Epigenetic age acceleration and allergic diseases: a bidirectional two-sample Mendelian randomization study.

Abstract

Objective: The epigenetic clock has been regarded as a highly accurate predictor of capturing the complexity between aging and the epigenome. However, there is limited understanding of the epigenetic clock in allergic diseases. The aim of this study was to explore the causal relationship between epigenetic age acceleration and allergic diseases by conducting a bidirectional two-sample Mendelian randomization (MR) study.

Methods: Pleiotropy analysis was conducted using the MR-Egger intercept test and the MR Pleiotropy Residual Sum and Outlier (MR-PRESSO) test. Instrumental variables were constructed using single nucleotide polymorphisms. The statistics for epigenetic age acceleration and allergic diseases were derived from genome-wide association studies (GWAS) of European ancestry. MR analysis was performed using inverse variance weighted, weighted median, and MR-Egger methods.
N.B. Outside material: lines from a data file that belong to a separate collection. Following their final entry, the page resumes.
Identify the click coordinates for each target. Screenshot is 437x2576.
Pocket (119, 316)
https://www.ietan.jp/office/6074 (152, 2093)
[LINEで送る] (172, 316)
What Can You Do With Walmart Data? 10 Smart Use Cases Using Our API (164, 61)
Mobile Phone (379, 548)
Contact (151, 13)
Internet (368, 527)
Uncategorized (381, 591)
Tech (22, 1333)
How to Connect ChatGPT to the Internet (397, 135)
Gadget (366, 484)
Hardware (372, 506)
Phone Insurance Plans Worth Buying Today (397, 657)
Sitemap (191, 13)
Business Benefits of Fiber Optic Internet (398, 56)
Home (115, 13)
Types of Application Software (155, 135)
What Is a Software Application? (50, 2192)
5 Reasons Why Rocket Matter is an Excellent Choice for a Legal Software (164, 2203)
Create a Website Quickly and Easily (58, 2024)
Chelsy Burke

Results: Based on the inverse variance weighted method, the forward MR analysis showed that intrinsic epigenetic age acceleration (IEAA) was associated with an increased risk of allergic asthma (OR = 1.051, 95% CI 1.006 to 1.098, p = 0.025). The reverse MR analysis also indicated a significant causal relationship between allergic asthma and IEAA (OR = 1.410, 95% CI 1.111 to 1.791, p = 0.005). However, there was a lack of evidence supporting a causal relationship between IEAA and allergic conjunctivitis, atopic dermatitis, allergic rhinitis and allergic urticaria (all p > 0.05). Quality control assessments demonstrated that our study results were reliable and robust.

Conclusions: This study revealed bidirectional causal relationships between intrinsic epigenetic age acceleration and allergic asthma, highlighting potential prevention strategies.